Kong Bamonlang Shabong a custodian farmer from Pyrda Village, East Khasi Hills Meghalaya, is a proud Khasi women representing a matrilineal society. She is of the belief that men and women are both responsible for contributing well-being in the society. However, she claims that women take the responsibility of seed keeping holistically. As a mother who cherishes biodiverse agriculture, she personally motivates the people around her to contribute in sustaining these practices for the future generations.
We have, in the midst of our region, many inspiring women who keep up with their tradition and commit towards prosperity and welfare. From primary food producers to care givers to performing different roles, women matter and can make a difference. Even their tiniest contribution counts as serenity surrounds them.

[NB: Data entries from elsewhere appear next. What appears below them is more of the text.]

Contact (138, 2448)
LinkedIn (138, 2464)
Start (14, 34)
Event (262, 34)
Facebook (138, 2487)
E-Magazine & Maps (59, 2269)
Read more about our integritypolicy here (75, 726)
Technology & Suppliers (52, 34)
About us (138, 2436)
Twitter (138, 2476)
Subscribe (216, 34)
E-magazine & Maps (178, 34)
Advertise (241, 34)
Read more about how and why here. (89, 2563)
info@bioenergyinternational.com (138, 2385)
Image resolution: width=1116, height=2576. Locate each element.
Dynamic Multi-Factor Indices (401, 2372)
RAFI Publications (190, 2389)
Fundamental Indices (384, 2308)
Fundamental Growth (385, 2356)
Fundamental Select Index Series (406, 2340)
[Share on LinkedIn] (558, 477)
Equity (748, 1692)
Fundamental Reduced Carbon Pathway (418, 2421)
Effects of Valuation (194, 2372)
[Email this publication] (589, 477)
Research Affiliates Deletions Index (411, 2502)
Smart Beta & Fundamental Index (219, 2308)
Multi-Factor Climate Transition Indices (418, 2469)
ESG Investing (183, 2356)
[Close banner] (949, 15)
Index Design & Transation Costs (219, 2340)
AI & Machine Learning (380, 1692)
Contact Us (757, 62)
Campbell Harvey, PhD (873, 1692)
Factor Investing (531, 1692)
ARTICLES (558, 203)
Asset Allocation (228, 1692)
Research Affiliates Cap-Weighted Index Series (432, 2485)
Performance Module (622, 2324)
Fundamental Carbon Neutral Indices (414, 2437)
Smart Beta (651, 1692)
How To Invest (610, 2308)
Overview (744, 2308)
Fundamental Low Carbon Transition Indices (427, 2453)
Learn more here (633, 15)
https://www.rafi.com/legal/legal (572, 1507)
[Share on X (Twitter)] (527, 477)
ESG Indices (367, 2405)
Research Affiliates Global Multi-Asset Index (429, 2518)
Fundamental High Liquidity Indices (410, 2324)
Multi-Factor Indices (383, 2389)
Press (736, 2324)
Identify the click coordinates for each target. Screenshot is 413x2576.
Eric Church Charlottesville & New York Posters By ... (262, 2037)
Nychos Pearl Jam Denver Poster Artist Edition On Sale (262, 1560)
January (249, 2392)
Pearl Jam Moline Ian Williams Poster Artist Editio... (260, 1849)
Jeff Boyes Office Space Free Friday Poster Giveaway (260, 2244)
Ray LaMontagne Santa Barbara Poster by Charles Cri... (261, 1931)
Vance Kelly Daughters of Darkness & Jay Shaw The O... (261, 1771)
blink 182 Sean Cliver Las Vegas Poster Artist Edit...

Kong Plantina Kharmujai, proud owner of the first Mei Ram-ew café in Khweng village, Ri Bhoi, transformed her tea and food stall in line with the Slow Food principles of good, clean and fair food. She serves fresh local food; vegetable gathered from her garden and also wild edibles foraged from nearby forests. Her café features traditional food from Ri-Bhoi which is strikingly different from the rest of the state, but most importantly the café has now become the hub of the village whereby many community members would drop in before they set off to work in the morning and lastly gather again every evening for a cup of tea while she serves tea with local snacks like Putharo or Pumaloi.
“The women in our village take care of farming, livestock, foraging, chores, fodder, fuel, children and many more” says Kong Iolin Kharsyntiew of Mawhiang Village, East Khasi Hills, Meghalaya. When asked about the primary occupation of the community, the men rely on daily wages activity whereas the women handled the agriculture in Mawhiang Village.
Indigenous women are also recognised as the key traditional knowledge holders of a community. They are the ones usually engaged in simple story telling practices or share knowledge with their younger generations. Kong Slibon Nongrum of Laitsohpliah, an illustrious indigenous knowledge holder was an eminent soul who passed away at the age of 83. She shared with her children and grand children best of knowledge with the hope to responsibly carry forward.